ActiveRecord
A comprehensive look at and around the pattern.
The Goal
The goal of this post is to contain as much information related to the ActiveRecord pattern as possible.
My motivation is in the fact that I've found it difficult to engage developers in analysis of this pattern due to political factors.
Do you want me to update something? Post in the comments and I'll work it in. Attribution will be listed at the bottom of the article.
To-do
- Make more of a distinction between current ActiveRecord implementations and the essence of the pattern itself.
- Ensure that language is written as neutral as possible so as not to give pattern-extremists fuel one way or another. Focus on the trade-offs.
- Explain cohesion in more thorough detail with examples.
Understanding the Nature of a Pattern
The ActiveRecord pattern is neither good nor bad.
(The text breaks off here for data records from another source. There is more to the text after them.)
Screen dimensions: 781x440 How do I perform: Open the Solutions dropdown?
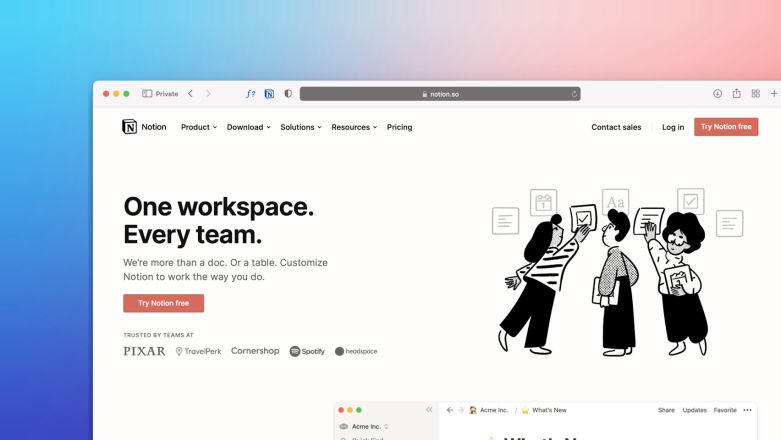[x=300, y=127]
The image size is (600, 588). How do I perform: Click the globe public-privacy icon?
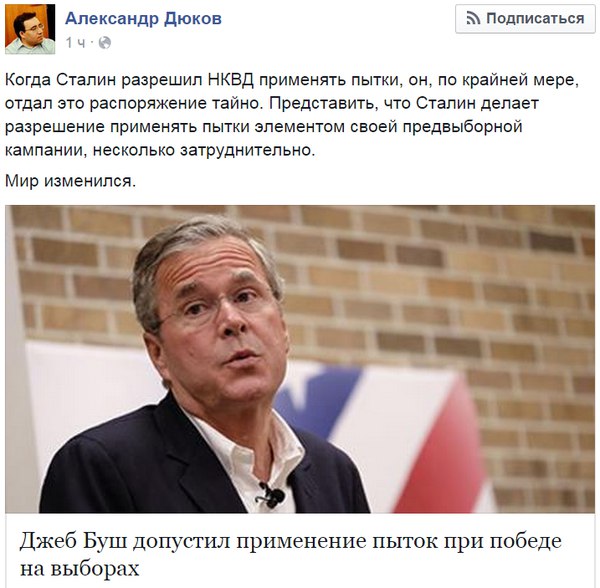pos(104,42)
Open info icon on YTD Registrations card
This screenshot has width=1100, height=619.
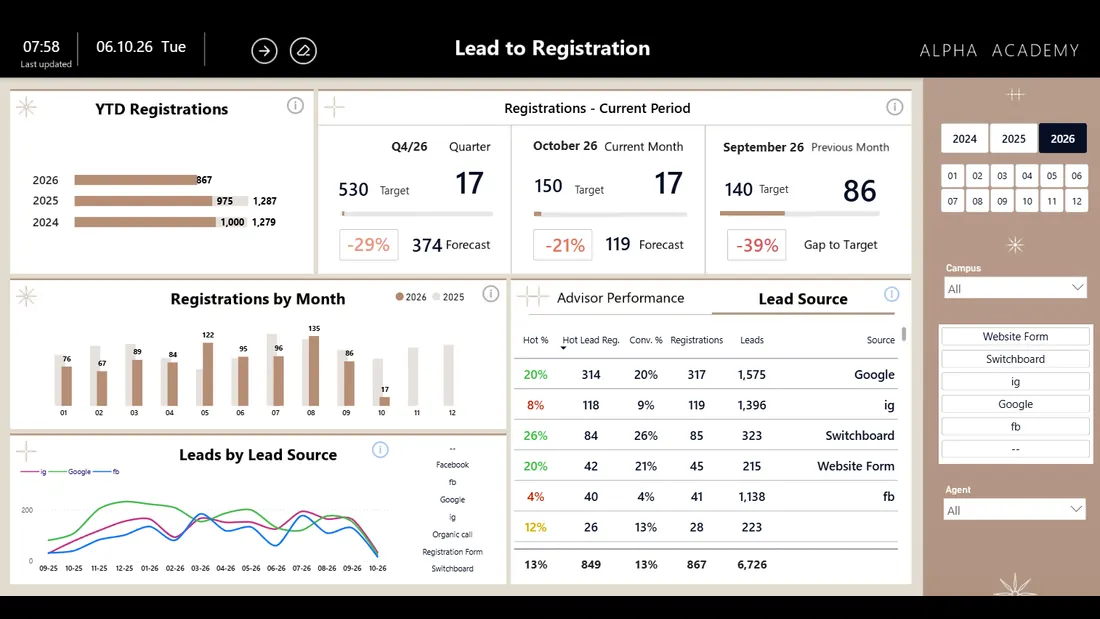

It is only in the analysis of the aggregation of its trade-offs that it can be understood. The determination of whether or not it's an appropriate tool for a specific context should be left up to the developer, whose job is to make this contextual judgement.
Important Prerequisite Information
The following is an excerpt from my Domain Modeling post. It's included as it's necessary to follow the rest. Feel free to skip down to 'Serializing to and Deserializing from Data Storage' section if you are familiar with it.
What is a Domain?
Software modules operate against a context. That context may be the rendering of windows, the construction of HTTP responses, database persistence, or the definition of business requirements.
The context of the problem in which a module is designed as a solution is called the domain. All applicable contexts of a module are the module's domain.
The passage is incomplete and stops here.